The Russia-linked cyber-espionage group known as Turla was recently observed targeting a European government organization with a combination of backdoors, security researchers at Accenture reveal.
Also known as Snake, Waterbug, Venomous Bear, Belugasturgeon, and KRYPTON, Turla is believed to have been active since at least 2006. Earlier this year, the threat actor updated ComRAT, one of its oldest malware families, to ensure it remains efficient.
In a report published this week, Accenture notes that the hackers continue to update legacy tools and to employ custom malware in attacks targeting government organizations.
In fact, in a recent attack on such an organization in Europe, Turla was observed employing a combination of remote procedure call (RPC)-based backdoors, including the HyperStack backdoor, and Kazuar and Carbon remote administration Trojans (RATs).
“The RATs transmit the command execution results and exfiltrate data from the victim’s network while the RPC-based backdoors use the RPC protocol to perform lateral movement and issue and receive commands on other machines in the local network. These tools often include several layers of obfuscation and defense evasion techniques,” Accenture explains.
Given the success registered using this combination of tools, Turla is expected to continue employing the ecosystems for the targeting of Windows-based networks. The threat actor was also observed employing various command and control (C&C) implementations for each compromise, to ensure it can regain access if discovered.
The HyperStack backdoor, which was initially identified in 2018, features updated functionality, and employs named pipes for RPC execution. For lateral movement, it attempts to connect to a remote device’s IPC$ share to forward RPC commands.

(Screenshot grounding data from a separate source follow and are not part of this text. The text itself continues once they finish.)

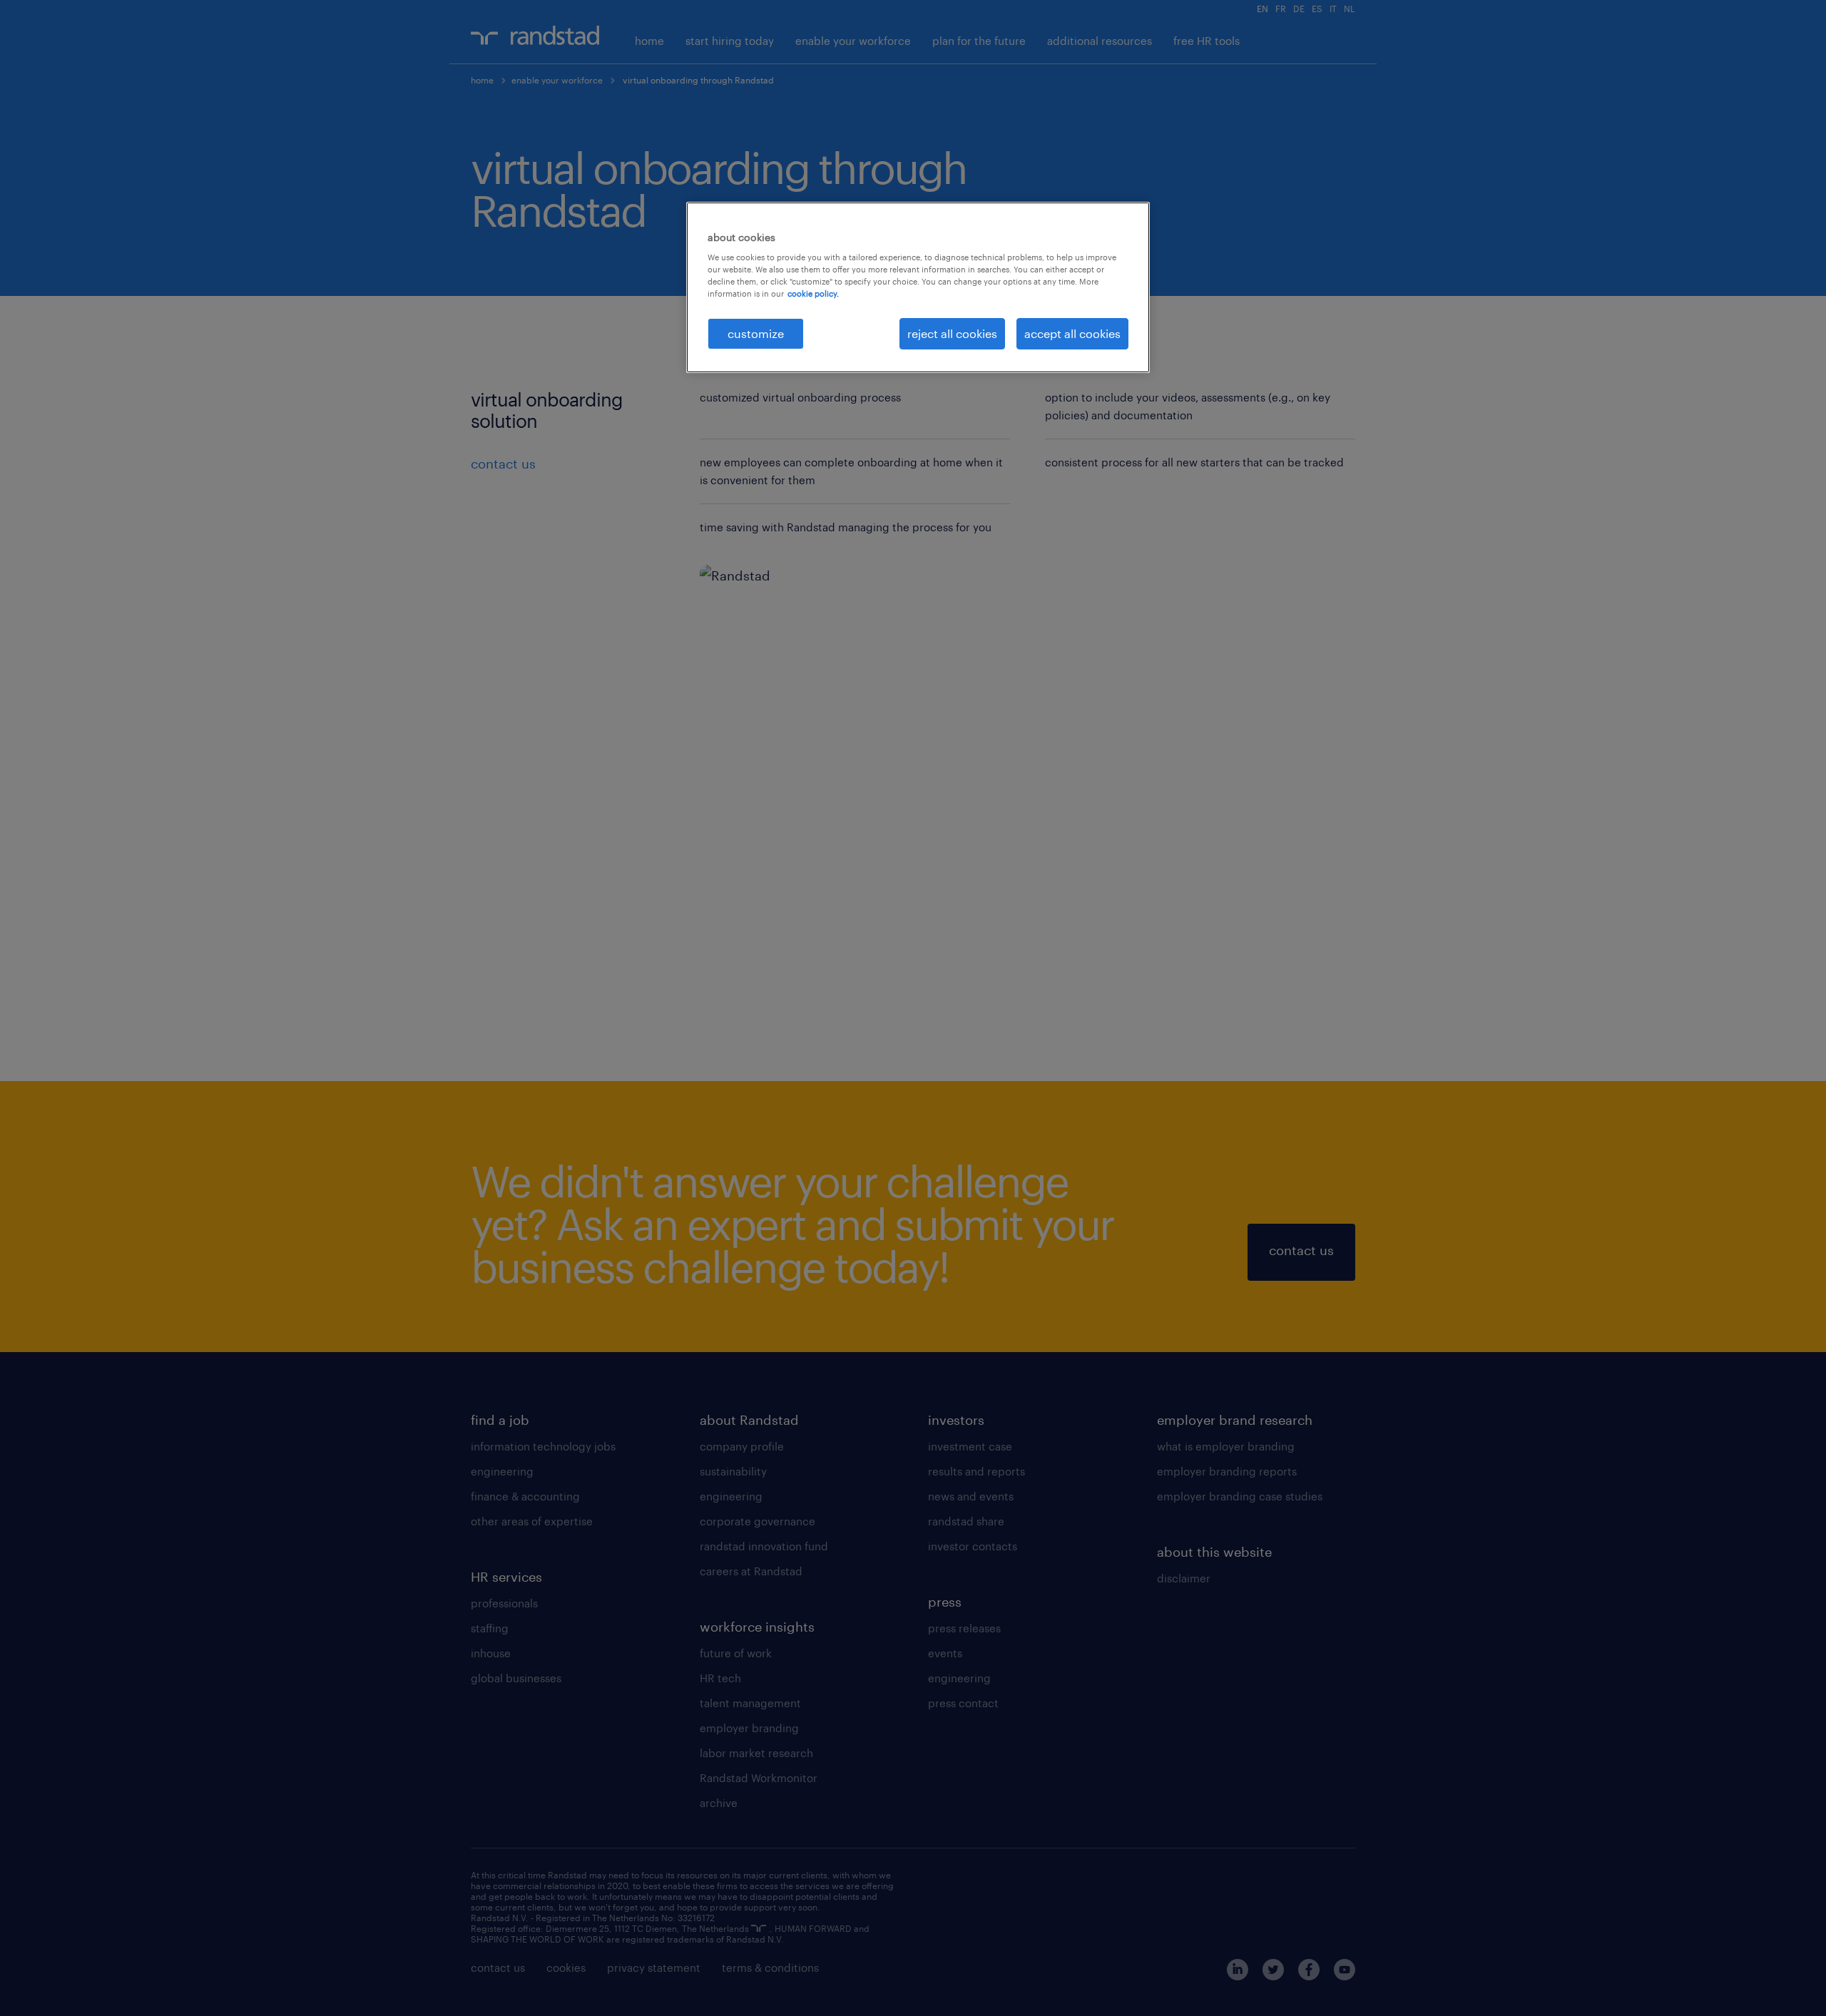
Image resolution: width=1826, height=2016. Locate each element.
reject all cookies (952, 333)
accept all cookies (1072, 333)
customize (756, 333)
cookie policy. (813, 293)
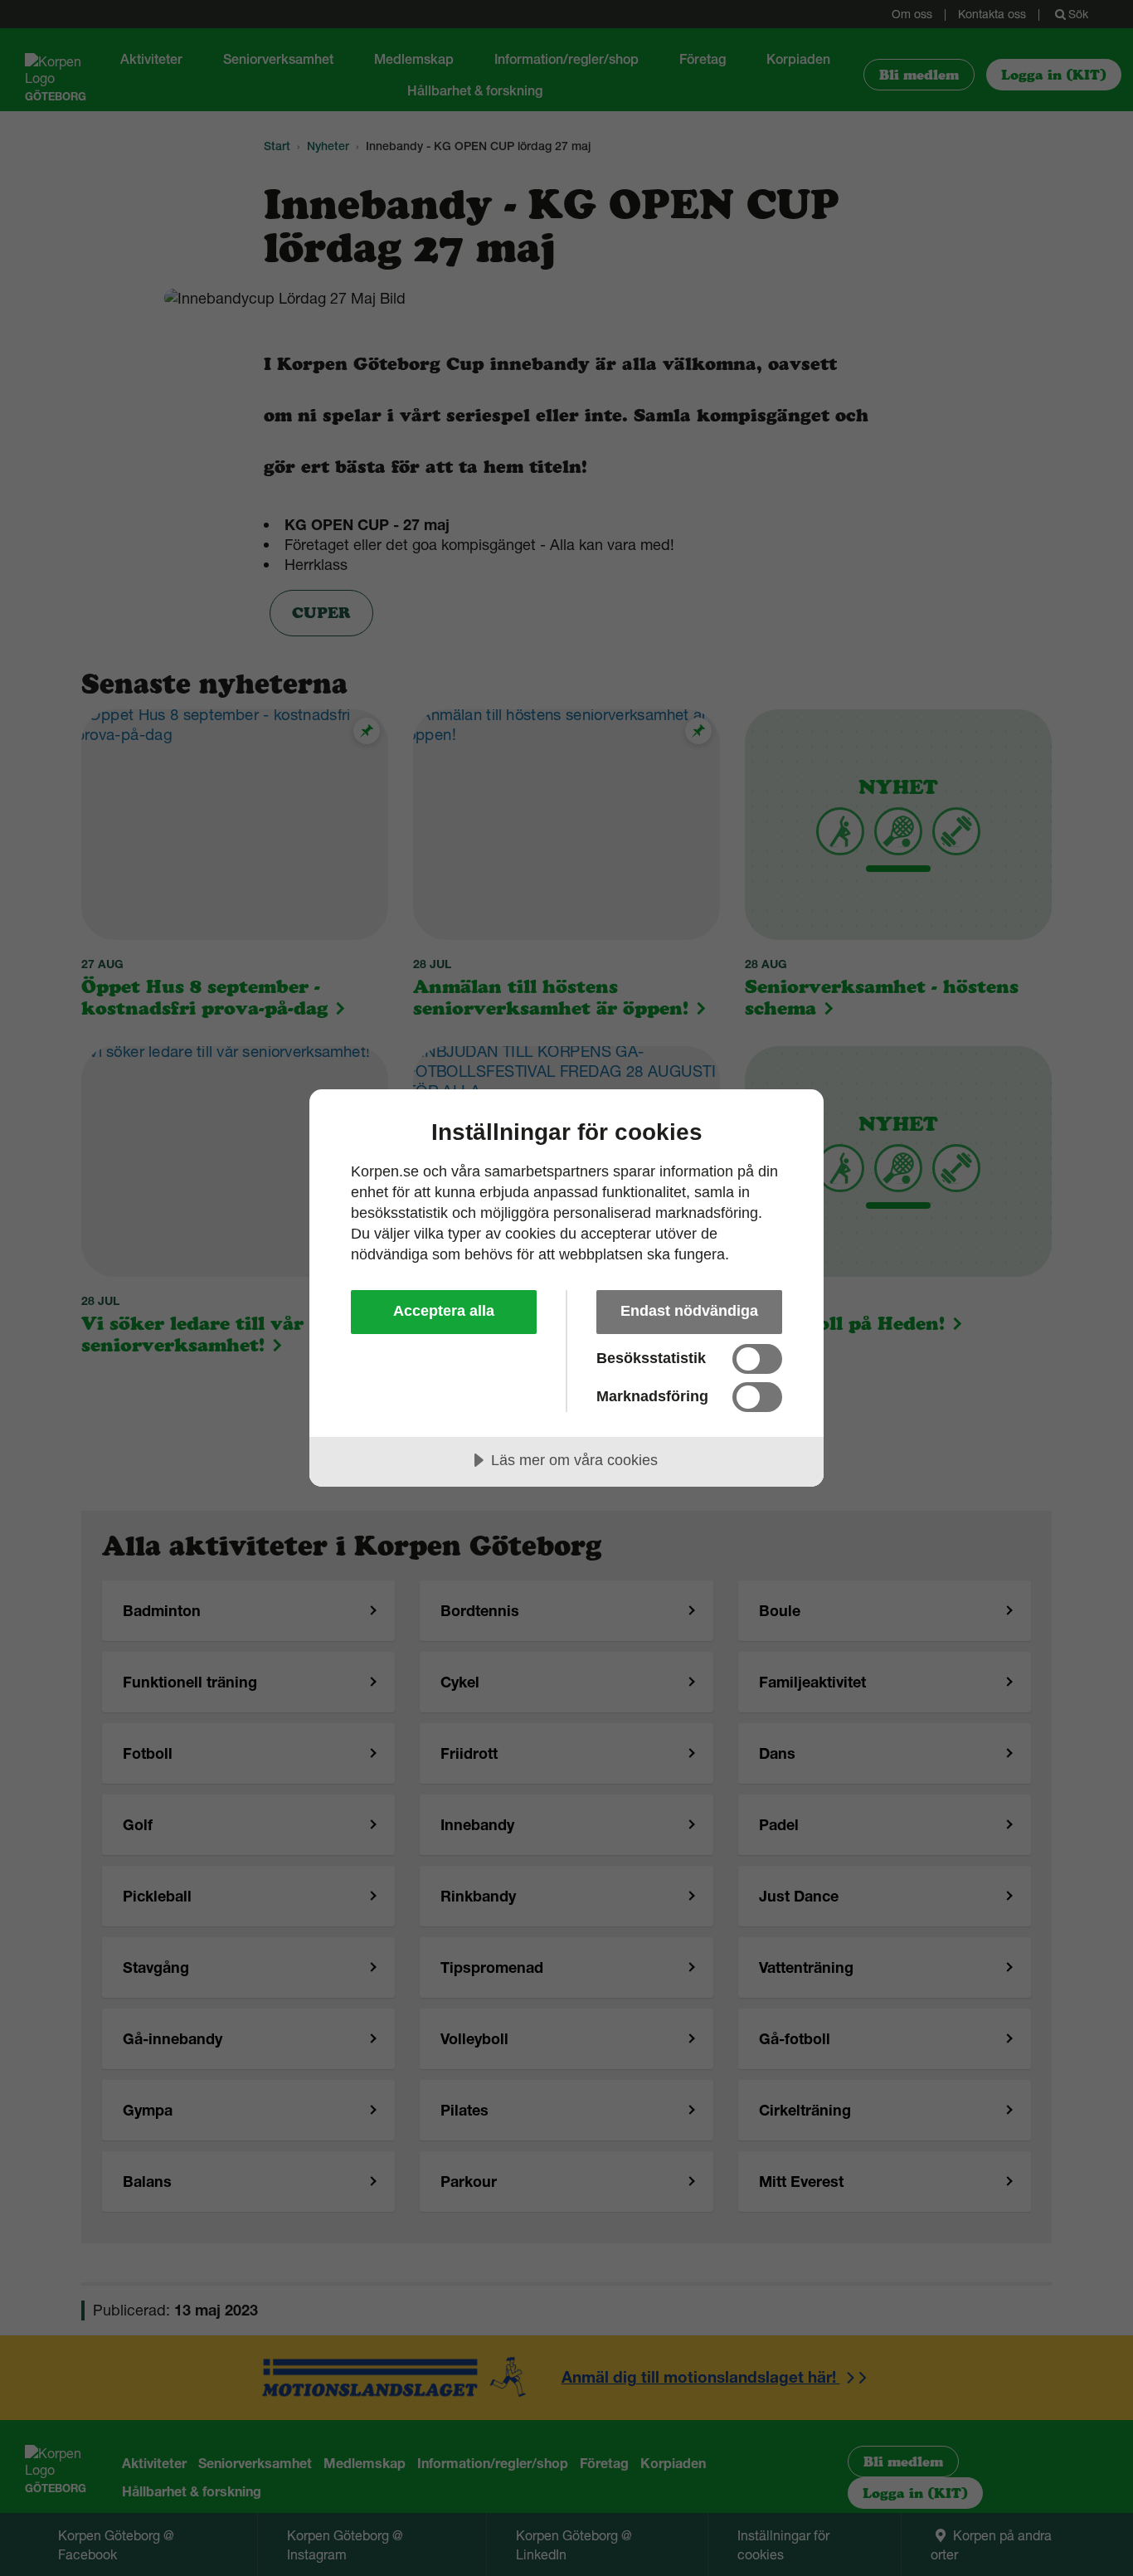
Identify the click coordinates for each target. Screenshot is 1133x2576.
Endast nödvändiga (689, 1311)
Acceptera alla (443, 1311)
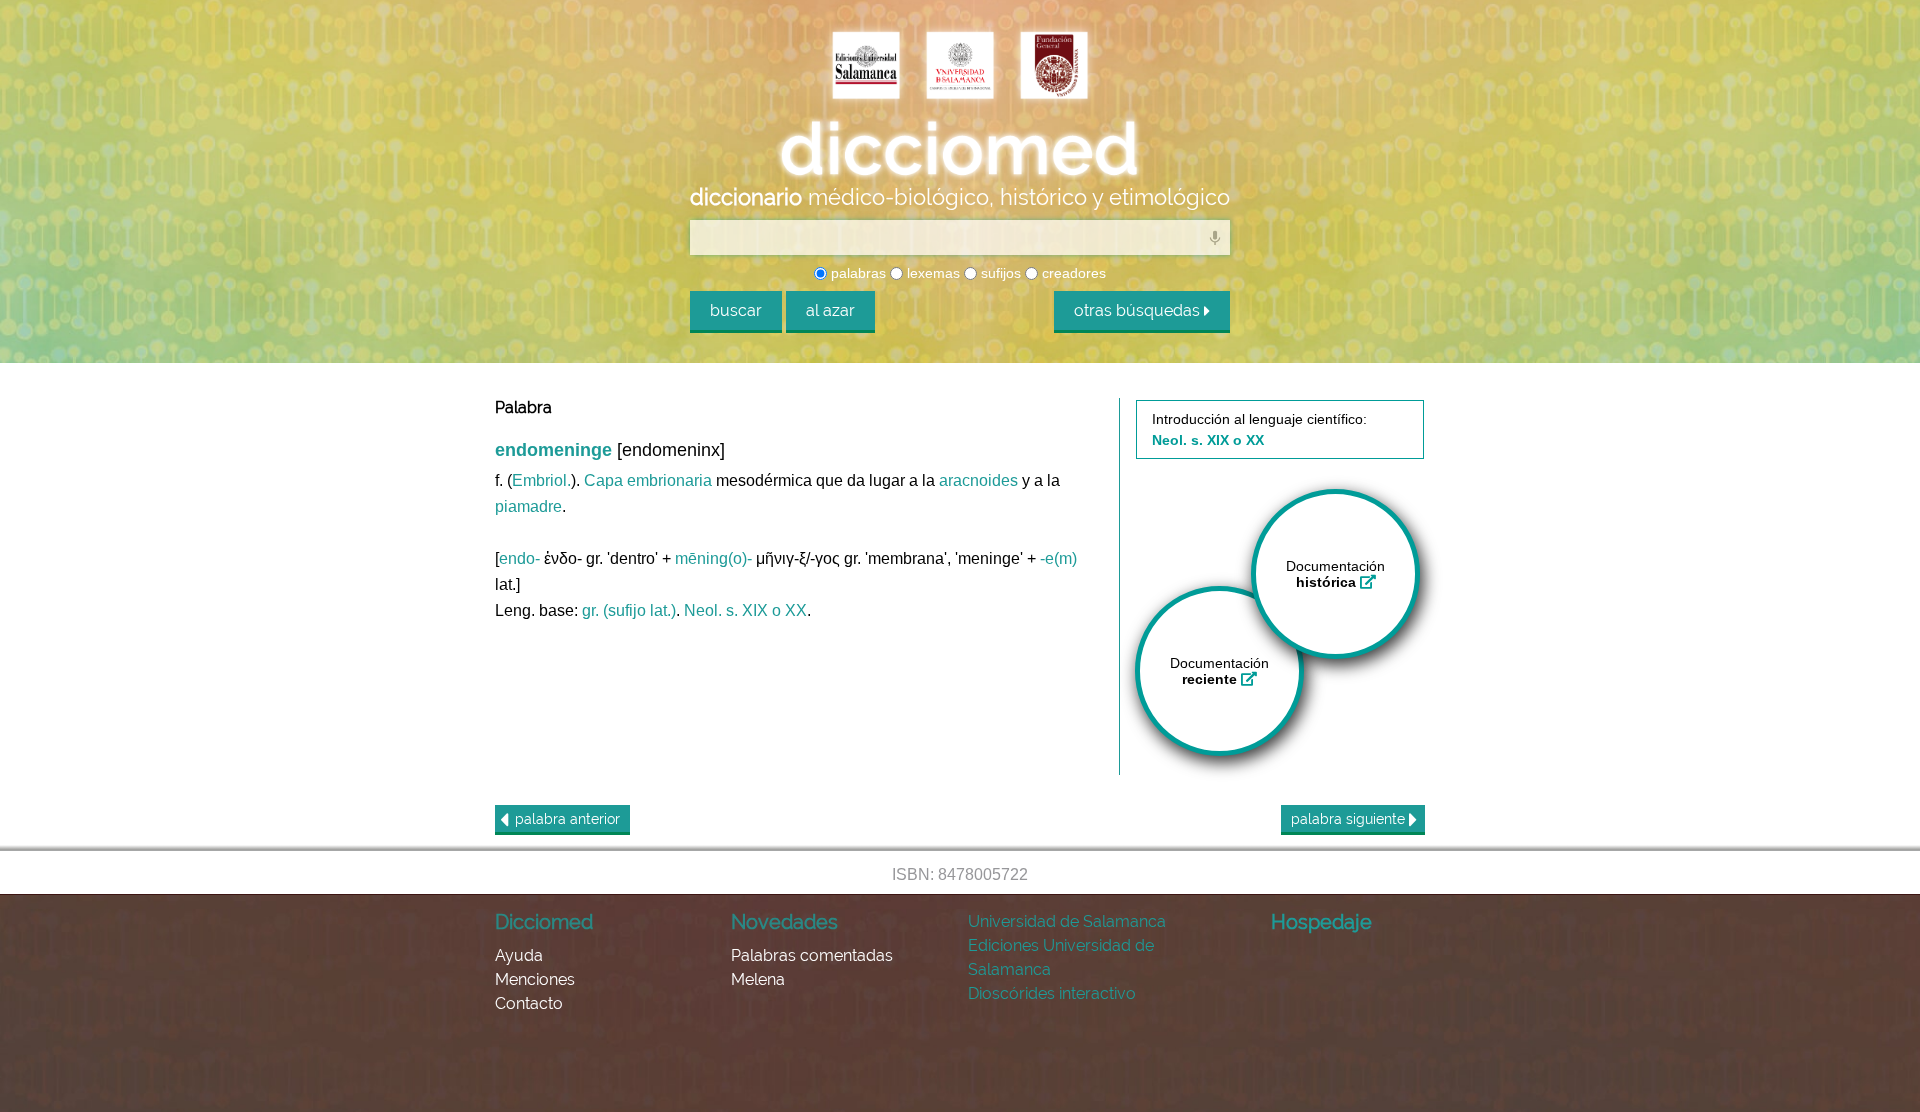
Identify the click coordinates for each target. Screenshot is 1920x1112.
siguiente (1350, 819)
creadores (1072, 273)
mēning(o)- (713, 558)
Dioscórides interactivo (1052, 993)
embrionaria (669, 480)
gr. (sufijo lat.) (629, 610)
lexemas (931, 273)
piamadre (528, 506)
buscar (736, 310)
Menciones (535, 979)
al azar (830, 310)
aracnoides (978, 480)
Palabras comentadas (812, 955)
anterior (567, 819)
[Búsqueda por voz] (1215, 237)
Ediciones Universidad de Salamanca (1061, 957)
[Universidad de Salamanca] (960, 67)
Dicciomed (544, 922)
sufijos (999, 273)
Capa (603, 480)
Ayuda (519, 955)
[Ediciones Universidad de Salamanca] (866, 67)
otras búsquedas (1139, 310)
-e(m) (1058, 558)
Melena (758, 979)
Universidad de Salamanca (1067, 921)
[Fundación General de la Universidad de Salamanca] (1054, 67)
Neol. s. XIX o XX (745, 610)
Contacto (529, 1003)
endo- (519, 558)
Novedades (784, 922)
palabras (856, 273)
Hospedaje (1321, 922)
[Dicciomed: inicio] (960, 149)
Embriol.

As part of the campaign, however, Turla was also observed using a variant of HyperStack containing simpler functionality, enabling operators to run commands via a named pipe without IPC$ enumeration.
The malware employed in this campaign revealed the use of traditional C&C implementations, such as compromised web servers and legitimate web services, including Pastebin. One Kazuar variant could receive commands sent via internal nodes in compromised network, while others employed external nodes.
“Turla will likely continue to use its legacy tools, albeit with upgrades, to compromise and maintain long term access to its victims because these tools have proven successful against windows-based networks. Government entities, in particular, should check network logs for indicators of compromise and build detections aimed at thwarting this threat actor,” Accenture concludes.